Pour le politologue Vincent Guillon, les déclarations de la présidente de la région Pays-de-la-Loire pour justifier ses coupes budgétaires tiennent du désaveu frontal, inédit et sidérant du soutien public à la culture.
«Quelle est la pérennité d’un système qui, pour exister, est à ce point dépendant de l’argent public ?» Dans un post publié sur le réseau X le 12 novembre, la présidente de la région Pays-de-la-Loire, Christelle Morançais (Horizons), fustigeait ainsi les acteurs culturels de son territoire, ces «associations très politisées, qui vivent d’argent public» et qui, semblait-elle dire, auraient le culot de ne pas vouloir participer à l’effort budgétaire national. L’ampleur des coupes budgétaires qu’elle compte opérer est inédite : une baisse de 73 % pour la culture, soit 100 millions d’euros d’économies. L’Etat ne lui en demandait pourtant pas tant, 40 % du montant, le reste tient de la propre initiative de Christelle Morançais. Un geste qui révèle, sous l’argument budgétaire, des positions idéologiques radicales, selon le cofondateur de l’Observatoire des politiques culturelles et professeur associé à Sciences-Po Grenoble Vincent Guillon.

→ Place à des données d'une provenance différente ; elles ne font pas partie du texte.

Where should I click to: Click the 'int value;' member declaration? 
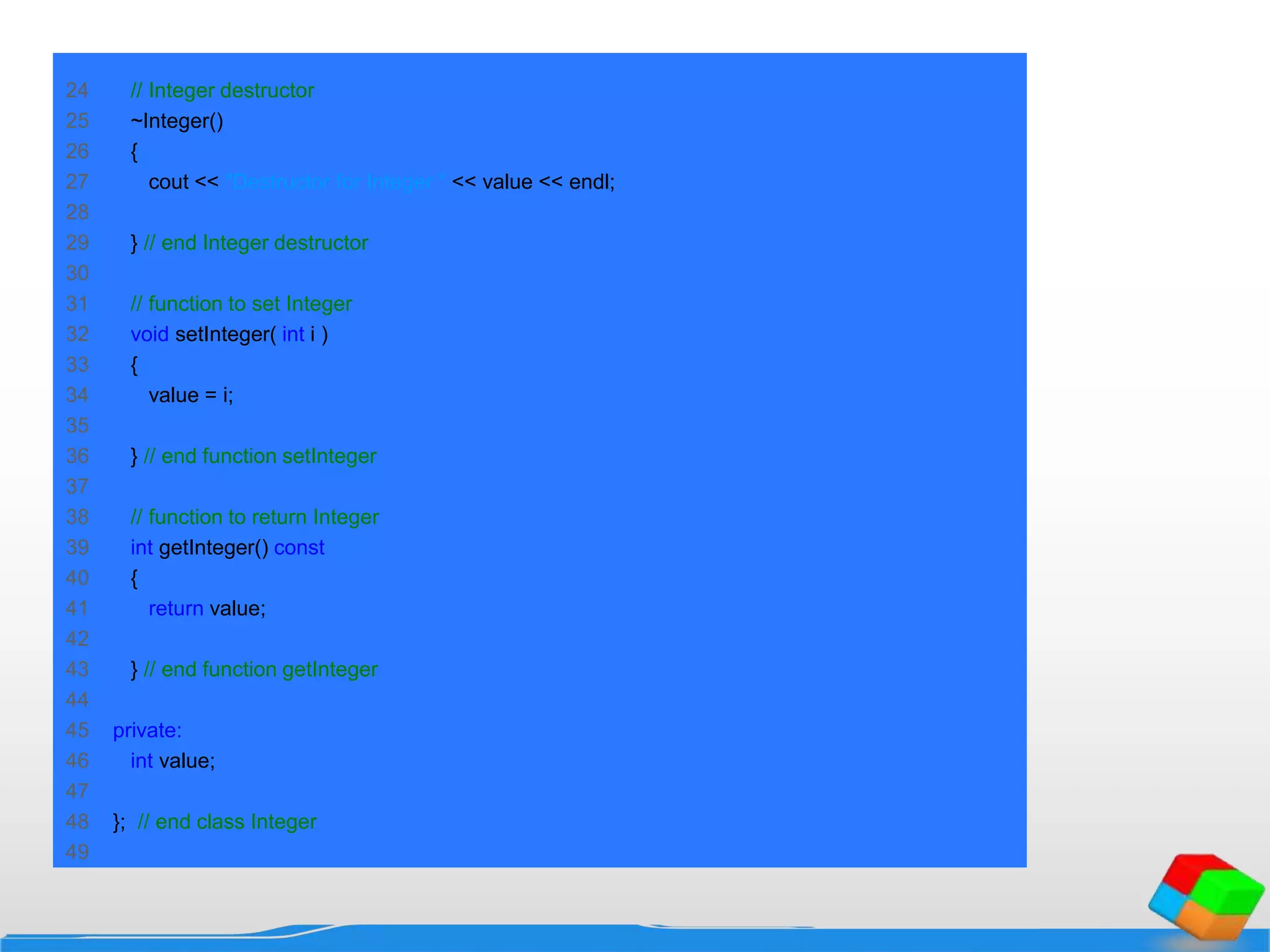coord(172,761)
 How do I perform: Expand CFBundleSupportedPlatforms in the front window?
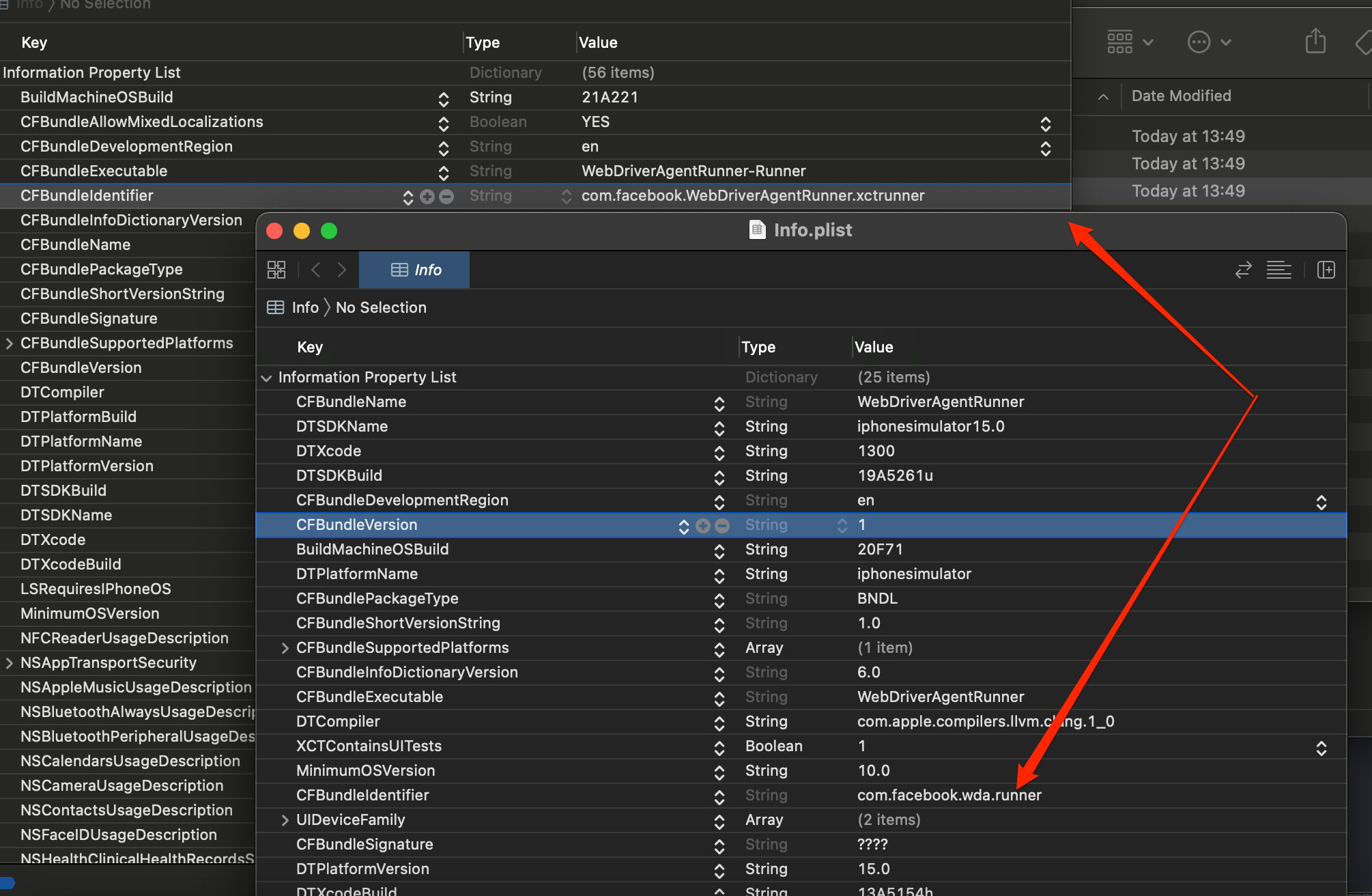pos(285,648)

Le geste de Christelle Morançais s’inscrit-il dans la droite ligne de celui d’un Laurent Wauquiez, qui avait lui aussi opéré des coupes massives dans le budget culturel de la région Auvergne-Rhône-Alpes (Aura) en 2023 ?
Ce n’est pas du tout comparable. La seule chose qui peut l’être, et encore pas tout à fait, c’est que l’agenda budgétaire a permis de révéler un agenda idéologique. Dans le cas de Laurent Wauquiez en Aura, il y avait une justification politique aux coupes budgétaires : celle du «rééquilibrage territorial», en faveur des structures culturelles situées en zones rurales, et en défaveur de celles situées en métropoles. Seule une catégorie d’acteurs était frappée par les arbitrages de la région. On pouvait trouver cette justification fallacieuse et insincère mais elle n’impliquait pas, comme c’est le cas aujourd’hui en région Pays-de-la-Loire, un désaveu généralisé de l’idée même de subventionnement culturel, une disqualification indistincte de tous les travailleurs de la culture. Cette fois, on a changé de registre.
La situation est-elle inédite ?
Si les informations qui circulent sont confirmées lors du vote du budget en décembre, oui, à plusieurs égards. Elle l’est par sa radicalité, par le volume des coupes, par la frontalité, sidérante je dois dire, du désaveu.
La présidente de région parle de la trop grande «dépendance» du secteur culturel à la subvention. Pourrait-il en être autrement ?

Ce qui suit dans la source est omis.